● **WORK REQUEST**
Every record, apart from its pictures, should be repeated exactly.

##############################

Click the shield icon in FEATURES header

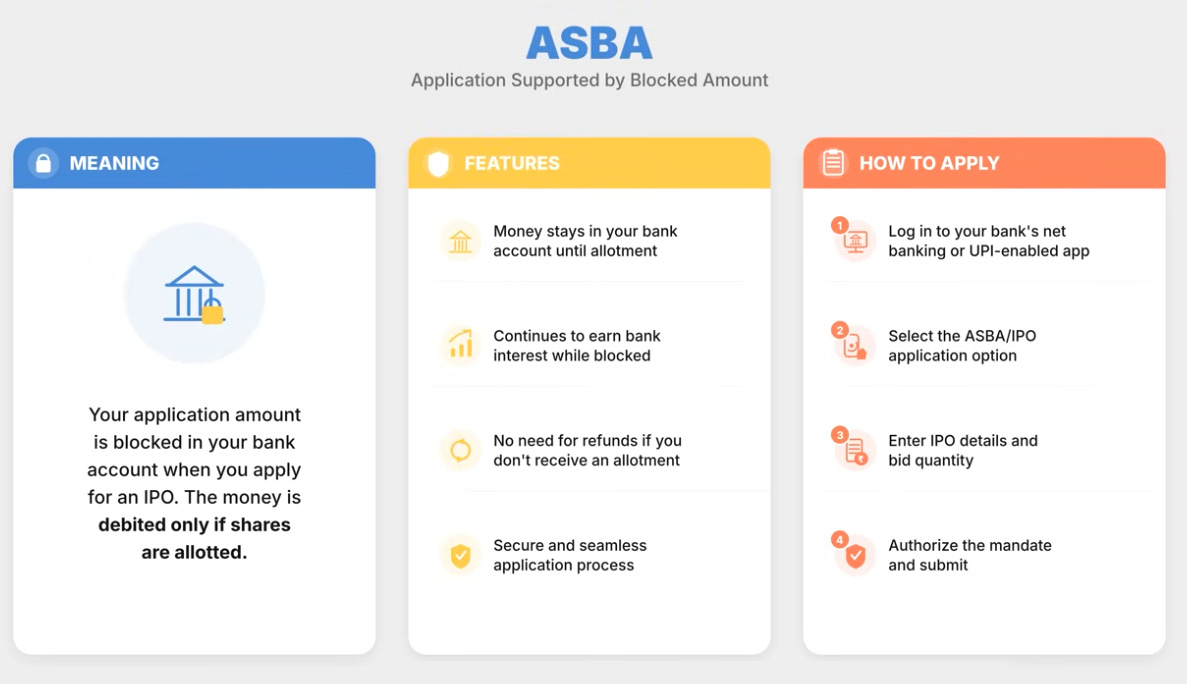438,163
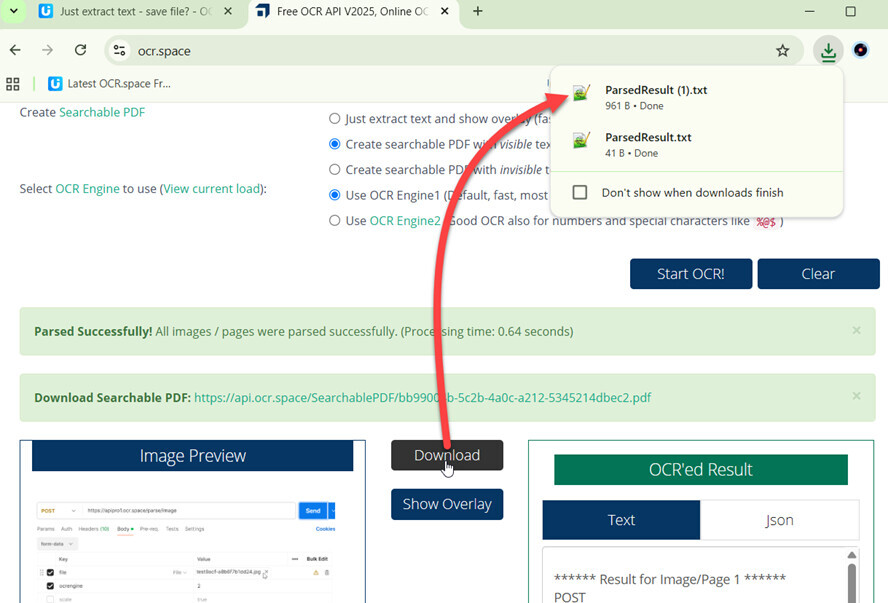Expand the tab search dropdown arrow
This screenshot has height=603, width=888.
[x=13, y=12]
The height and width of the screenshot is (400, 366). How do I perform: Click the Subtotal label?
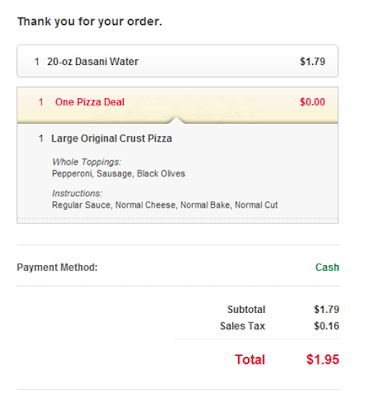click(x=246, y=309)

##############################

● **THE ANSWER**
Click the shield icon in FEATURES header

438,163
Expand the tab search dropdown arrow
This screenshot has height=603, width=888.
[x=13, y=12]
The height and width of the screenshot is (400, 366). How do I perform: Click the Subtotal label?
click(x=246, y=309)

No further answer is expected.